» Exercise details: Take the entries below and retype them exactly.

» Records for this exercise:
------------------------------
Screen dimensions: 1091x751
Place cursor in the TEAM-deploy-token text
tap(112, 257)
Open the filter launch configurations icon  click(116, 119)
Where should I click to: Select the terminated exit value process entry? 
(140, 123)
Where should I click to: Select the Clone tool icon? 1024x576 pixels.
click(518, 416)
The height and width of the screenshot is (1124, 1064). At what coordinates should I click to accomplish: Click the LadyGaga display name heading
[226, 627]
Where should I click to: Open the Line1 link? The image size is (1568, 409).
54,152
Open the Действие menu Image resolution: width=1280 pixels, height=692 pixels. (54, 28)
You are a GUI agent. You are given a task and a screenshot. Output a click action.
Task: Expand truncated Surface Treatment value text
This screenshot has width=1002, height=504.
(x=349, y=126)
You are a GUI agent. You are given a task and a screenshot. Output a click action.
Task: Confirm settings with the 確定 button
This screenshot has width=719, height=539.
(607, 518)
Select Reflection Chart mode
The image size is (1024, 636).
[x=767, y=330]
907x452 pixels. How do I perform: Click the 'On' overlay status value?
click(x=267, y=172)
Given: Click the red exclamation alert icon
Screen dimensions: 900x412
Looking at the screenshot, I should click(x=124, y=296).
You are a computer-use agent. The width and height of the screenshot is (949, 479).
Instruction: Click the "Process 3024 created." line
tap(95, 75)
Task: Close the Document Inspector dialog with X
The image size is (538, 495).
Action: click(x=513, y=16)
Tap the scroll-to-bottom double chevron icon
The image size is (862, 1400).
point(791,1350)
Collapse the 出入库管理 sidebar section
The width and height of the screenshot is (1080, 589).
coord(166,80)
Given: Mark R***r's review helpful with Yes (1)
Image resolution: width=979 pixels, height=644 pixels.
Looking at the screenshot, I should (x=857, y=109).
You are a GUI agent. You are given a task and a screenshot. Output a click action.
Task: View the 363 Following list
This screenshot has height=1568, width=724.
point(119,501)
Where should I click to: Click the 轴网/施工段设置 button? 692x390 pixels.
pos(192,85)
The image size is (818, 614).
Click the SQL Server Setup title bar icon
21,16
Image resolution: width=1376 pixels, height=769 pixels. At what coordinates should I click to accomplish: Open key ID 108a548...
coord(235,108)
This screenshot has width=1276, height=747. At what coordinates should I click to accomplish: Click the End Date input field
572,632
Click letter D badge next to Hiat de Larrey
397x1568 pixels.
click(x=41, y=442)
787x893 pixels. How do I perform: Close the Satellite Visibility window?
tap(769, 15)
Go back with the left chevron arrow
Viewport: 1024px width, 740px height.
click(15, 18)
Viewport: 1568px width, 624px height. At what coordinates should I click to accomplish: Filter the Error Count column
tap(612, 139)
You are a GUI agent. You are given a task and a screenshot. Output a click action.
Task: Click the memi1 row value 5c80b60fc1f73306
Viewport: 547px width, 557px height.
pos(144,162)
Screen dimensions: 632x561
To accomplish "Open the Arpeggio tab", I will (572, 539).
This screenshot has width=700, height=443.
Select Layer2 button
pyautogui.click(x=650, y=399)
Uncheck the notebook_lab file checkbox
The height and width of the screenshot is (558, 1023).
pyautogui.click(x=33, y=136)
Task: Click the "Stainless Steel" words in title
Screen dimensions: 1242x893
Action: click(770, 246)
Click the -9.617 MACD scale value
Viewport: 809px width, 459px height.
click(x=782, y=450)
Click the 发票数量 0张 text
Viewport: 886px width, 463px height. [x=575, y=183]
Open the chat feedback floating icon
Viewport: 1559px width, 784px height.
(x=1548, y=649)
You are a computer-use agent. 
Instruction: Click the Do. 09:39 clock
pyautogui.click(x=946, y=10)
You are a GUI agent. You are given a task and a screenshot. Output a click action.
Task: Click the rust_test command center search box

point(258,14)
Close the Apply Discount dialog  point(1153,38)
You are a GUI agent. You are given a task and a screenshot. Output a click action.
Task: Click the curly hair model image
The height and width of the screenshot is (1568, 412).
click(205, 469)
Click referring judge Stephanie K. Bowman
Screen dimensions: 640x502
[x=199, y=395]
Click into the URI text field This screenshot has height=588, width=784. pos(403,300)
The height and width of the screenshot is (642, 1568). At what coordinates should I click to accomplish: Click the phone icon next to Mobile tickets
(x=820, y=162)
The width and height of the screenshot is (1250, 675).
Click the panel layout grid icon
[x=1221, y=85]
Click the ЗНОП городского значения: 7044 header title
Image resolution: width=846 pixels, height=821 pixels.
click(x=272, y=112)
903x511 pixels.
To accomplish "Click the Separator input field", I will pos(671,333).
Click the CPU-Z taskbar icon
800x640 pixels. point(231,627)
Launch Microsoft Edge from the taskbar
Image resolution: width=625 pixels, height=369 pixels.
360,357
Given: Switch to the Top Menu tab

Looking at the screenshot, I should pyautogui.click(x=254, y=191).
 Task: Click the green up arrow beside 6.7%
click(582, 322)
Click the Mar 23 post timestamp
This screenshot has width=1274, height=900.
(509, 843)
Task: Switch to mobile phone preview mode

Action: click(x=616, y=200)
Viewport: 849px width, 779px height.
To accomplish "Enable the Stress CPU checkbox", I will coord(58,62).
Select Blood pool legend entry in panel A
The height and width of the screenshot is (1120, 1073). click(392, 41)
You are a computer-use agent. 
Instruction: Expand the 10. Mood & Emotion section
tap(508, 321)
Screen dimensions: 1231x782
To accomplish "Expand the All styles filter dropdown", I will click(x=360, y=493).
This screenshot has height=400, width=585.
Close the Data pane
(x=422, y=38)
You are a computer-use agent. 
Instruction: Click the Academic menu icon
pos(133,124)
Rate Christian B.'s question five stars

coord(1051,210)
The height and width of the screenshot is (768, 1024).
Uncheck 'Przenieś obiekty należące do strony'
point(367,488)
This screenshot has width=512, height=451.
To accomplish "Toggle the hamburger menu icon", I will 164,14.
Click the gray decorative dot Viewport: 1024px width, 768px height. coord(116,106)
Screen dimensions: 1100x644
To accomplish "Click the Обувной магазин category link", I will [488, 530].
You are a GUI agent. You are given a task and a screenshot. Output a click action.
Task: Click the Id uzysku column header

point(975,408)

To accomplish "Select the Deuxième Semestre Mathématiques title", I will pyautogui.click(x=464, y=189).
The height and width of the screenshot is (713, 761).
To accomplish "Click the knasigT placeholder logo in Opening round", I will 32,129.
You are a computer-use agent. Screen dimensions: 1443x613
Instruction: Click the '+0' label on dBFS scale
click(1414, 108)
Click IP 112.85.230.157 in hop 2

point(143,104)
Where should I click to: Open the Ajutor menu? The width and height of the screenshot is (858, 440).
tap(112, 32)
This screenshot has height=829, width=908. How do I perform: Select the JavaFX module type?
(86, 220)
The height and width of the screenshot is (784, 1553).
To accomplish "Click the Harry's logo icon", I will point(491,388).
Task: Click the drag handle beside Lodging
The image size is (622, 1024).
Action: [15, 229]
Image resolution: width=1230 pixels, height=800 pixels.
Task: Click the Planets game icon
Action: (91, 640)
------------------------------
» Exercise solution:
Screen dimensions: 1091x751
Place cursor in the TEAM-deploy-token text
tap(112, 257)
Open the filter launch configurations icon  click(116, 119)
Where should I click to: Select the terminated exit value process entry? 
(140, 123)
Where should I click to: Select the Clone tool icon? 1024x576 pixels.
click(518, 416)
The height and width of the screenshot is (1124, 1064). At what coordinates should I click to accomplish: Click the LadyGaga display name heading
[226, 627]
Where should I click to: Open the Line1 link? The image size is (1568, 409).
54,152
Open the Действие menu Image resolution: width=1280 pixels, height=692 pixels. (54, 28)
You are a GUI agent. You are given a task and a screenshot. Output a click action.
Task: Expand truncated Surface Treatment value text
This screenshot has width=1002, height=504.
(x=349, y=126)
You are a GUI agent. You are given a task and a screenshot. Output a click action.
Task: Confirm settings with the 確定 button
This screenshot has width=719, height=539.
(607, 518)
Select Reflection Chart mode
The image size is (1024, 636).
[x=767, y=330]
907x452 pixels. How do I perform: Click the 'On' overlay status value?
click(x=267, y=172)
Given: Click the red exclamation alert icon
Screen dimensions: 900x412
Looking at the screenshot, I should click(x=124, y=296).
You are a computer-use agent. The width and height of the screenshot is (949, 479).
Instruction: Click the "Process 3024 created." line
tap(95, 75)
Task: Close the Document Inspector dialog with X
The image size is (538, 495).
Action: click(x=513, y=16)
Tap the scroll-to-bottom double chevron icon
The image size is (862, 1400).
point(791,1350)
Collapse the 出入库管理 sidebar section
The width and height of the screenshot is (1080, 589).
coord(166,80)
Given: Mark R***r's review helpful with Yes (1)
Image resolution: width=979 pixels, height=644 pixels.
Looking at the screenshot, I should (x=857, y=109).
You are a GUI agent. You are given a task and a screenshot. Output a click action.
Task: View the 363 Following list
This screenshot has height=1568, width=724.
point(119,501)
Where should I click to: Click the 轴网/施工段设置 button? 692x390 pixels.
pos(192,85)
The image size is (818, 614).
Click the SQL Server Setup title bar icon
21,16
Image resolution: width=1376 pixels, height=769 pixels. At what coordinates should I click to accomplish: Open key ID 108a548...
coord(235,108)
This screenshot has width=1276, height=747. At what coordinates should I click to accomplish: Click the End Date input field
572,632
Click letter D badge next to Hiat de Larrey
397x1568 pixels.
click(x=41, y=442)
787x893 pixels. How do I perform: Close the Satellite Visibility window?
tap(769, 15)
Go back with the left chevron arrow
Viewport: 1024px width, 740px height.
click(15, 18)
Viewport: 1568px width, 624px height. At what coordinates should I click to accomplish: Filter the Error Count column
tap(612, 139)
You are a GUI agent. You are given a task and a screenshot. Output a click action.
Task: Click the memi1 row value 5c80b60fc1f73306
Viewport: 547px width, 557px height.
pos(144,162)
Screen dimensions: 632x561
To accomplish "Open the Arpeggio tab", I will (572, 539).
This screenshot has width=700, height=443.
Select Layer2 button
pyautogui.click(x=650, y=399)
Uncheck the notebook_lab file checkbox
The height and width of the screenshot is (558, 1023).
pyautogui.click(x=33, y=136)
Task: Click the "Stainless Steel" words in title
Screen dimensions: 1242x893
Action: click(770, 246)
Click the -9.617 MACD scale value
Viewport: 809px width, 459px height.
click(x=782, y=450)
Click the 发票数量 0张 text
Viewport: 886px width, 463px height. [x=575, y=183]
Open the chat feedback floating icon
Viewport: 1559px width, 784px height.
(x=1548, y=649)
You are a computer-use agent. 
Instruction: Click the Do. 09:39 clock
pyautogui.click(x=946, y=10)
You are a GUI agent. You are given a task and a screenshot. Output a click action.
Task: Click the rust_test command center search box

point(258,14)
Close the Apply Discount dialog  point(1153,38)
You are a GUI agent. You are given a task and a screenshot. Output a click action.
Task: Click the curly hair model image
The height and width of the screenshot is (1568, 412).
click(205, 469)
Click referring judge Stephanie K. Bowman
Screen dimensions: 640x502
[x=199, y=395]
Click into the URI text field This screenshot has height=588, width=784. pos(403,300)
The height and width of the screenshot is (642, 1568). At what coordinates should I click to accomplish: Click the phone icon next to Mobile tickets
(x=820, y=162)
The width and height of the screenshot is (1250, 675).
Click the panel layout grid icon
[x=1221, y=85]
Click the ЗНОП городского значения: 7044 header title
Image resolution: width=846 pixels, height=821 pixels.
click(x=272, y=112)
903x511 pixels.
To accomplish "Click the Separator input field", I will pos(671,333).
Click the CPU-Z taskbar icon
800x640 pixels. point(231,627)
Launch Microsoft Edge from the taskbar
Image resolution: width=625 pixels, height=369 pixels.
360,357
Given: Switch to the Top Menu tab

Looking at the screenshot, I should pyautogui.click(x=254, y=191).
 Task: Click the green up arrow beside 6.7%
click(582, 322)
Click the Mar 23 post timestamp
This screenshot has width=1274, height=900.
(509, 843)
Task: Switch to mobile phone preview mode

Action: click(x=616, y=200)
Viewport: 849px width, 779px height.
To accomplish "Enable the Stress CPU checkbox", I will coord(58,62).
Select Blood pool legend entry in panel A
The height and width of the screenshot is (1120, 1073). click(392, 41)
You are a computer-use agent. 
Instruction: Expand the 10. Mood & Emotion section
tap(508, 321)
Screen dimensions: 1231x782
To accomplish "Expand the All styles filter dropdown", I will click(x=360, y=493).
This screenshot has height=400, width=585.
Close the Data pane
(x=422, y=38)
You are a computer-use agent. 
Instruction: Click the Academic menu icon
pos(133,124)
Rate Christian B.'s question five stars

coord(1051,210)
The height and width of the screenshot is (768, 1024).
Uncheck 'Przenieś obiekty należące do strony'
point(367,488)
This screenshot has width=512, height=451.
To accomplish "Toggle the hamburger menu icon", I will 164,14.
Click the gray decorative dot Viewport: 1024px width, 768px height. coord(116,106)
Screen dimensions: 1100x644
To accomplish "Click the Обувной магазин category link", I will [488, 530].
You are a GUI agent. You are given a task and a screenshot. Output a click action.
Task: Click the Id uzysku column header

point(975,408)

To accomplish "Select the Deuxième Semestre Mathématiques title", I will pyautogui.click(x=464, y=189).
The height and width of the screenshot is (713, 761).
To accomplish "Click the knasigT placeholder logo in Opening round", I will 32,129.
You are a computer-use agent. Screen dimensions: 1443x613
Instruction: Click the '+0' label on dBFS scale
click(1414, 108)
Click IP 112.85.230.157 in hop 2

point(143,104)
Where should I click to: Open the Ajutor menu? The width and height of the screenshot is (858, 440).
tap(112, 32)
This screenshot has height=829, width=908. How do I perform: Select the JavaFX module type?
(86, 220)
The height and width of the screenshot is (784, 1553).
To accomplish "Click the Harry's logo icon", I will point(491,388).
Task: Click the drag handle beside Lodging
The image size is (622, 1024).
Action: [15, 229]
Image resolution: width=1230 pixels, height=800 pixels.
Task: Click the Planets game icon
Action: (91, 640)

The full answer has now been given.